Buckle up, America.  The voting demolition derby that was the New York primary on Tuesday was merely the crash test for the coming voting wreckage in November:  acarefully planned pile up.

First, live from New York….

Francesca Rheannon, whom you may know as the host of Writers’ Voice radio, did the civic thing by volunteering to work the polls in a town east of New York City.

“I just got off my 17 hour shift as an election official.  In my election district, out of 166 Democratic voters, 39 were forced to file affidavit ballots.  The last [election] I worked in, exactly ONE voter needed an affidavit ballot.”

That’s nearly one of four voters.
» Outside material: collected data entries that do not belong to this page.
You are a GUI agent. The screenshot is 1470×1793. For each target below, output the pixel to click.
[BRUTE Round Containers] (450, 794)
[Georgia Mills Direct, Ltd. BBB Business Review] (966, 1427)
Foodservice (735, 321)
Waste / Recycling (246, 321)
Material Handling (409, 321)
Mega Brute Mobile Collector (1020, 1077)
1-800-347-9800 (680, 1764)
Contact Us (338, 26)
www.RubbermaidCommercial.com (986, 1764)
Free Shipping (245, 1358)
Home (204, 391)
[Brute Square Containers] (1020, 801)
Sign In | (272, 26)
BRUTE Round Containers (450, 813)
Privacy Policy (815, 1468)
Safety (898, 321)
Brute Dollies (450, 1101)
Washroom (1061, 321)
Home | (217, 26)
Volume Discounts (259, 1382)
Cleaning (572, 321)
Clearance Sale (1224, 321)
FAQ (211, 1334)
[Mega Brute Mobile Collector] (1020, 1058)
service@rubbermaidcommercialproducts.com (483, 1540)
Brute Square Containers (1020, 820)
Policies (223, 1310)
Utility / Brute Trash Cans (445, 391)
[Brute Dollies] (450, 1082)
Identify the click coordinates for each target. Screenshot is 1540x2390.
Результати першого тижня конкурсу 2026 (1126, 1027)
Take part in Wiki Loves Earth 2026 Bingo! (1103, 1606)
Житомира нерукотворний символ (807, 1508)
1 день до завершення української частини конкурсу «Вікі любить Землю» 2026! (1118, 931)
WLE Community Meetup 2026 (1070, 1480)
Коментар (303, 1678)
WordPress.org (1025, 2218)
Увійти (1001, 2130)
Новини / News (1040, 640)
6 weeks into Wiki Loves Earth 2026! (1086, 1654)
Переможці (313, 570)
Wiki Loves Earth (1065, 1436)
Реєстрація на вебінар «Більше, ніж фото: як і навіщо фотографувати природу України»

Why?  Their names had gone missing from the voter rolls.

An affidavit ballot (called a “provisional” ballot in most other states) is a kind of placebo ballot.  You get to pretend to vote – but the chance it will actually be counted is …well, good luck.  If your name is wrongly removed, kiss your vote – affidavit or not—goodbye.

Rheannon’s experience was hardly unique.  In Brooklyn alone, over 125,000 names were quietly scrubbed from the voter rolls in the five months leading up to the primary.

To put it in prospective, the number of voters purged equals about half of the number who got to vote.  Scott Stringer, the New York City Comptroller will now audit the Elections Board–now that the election is over.  Hey thanks, Scott.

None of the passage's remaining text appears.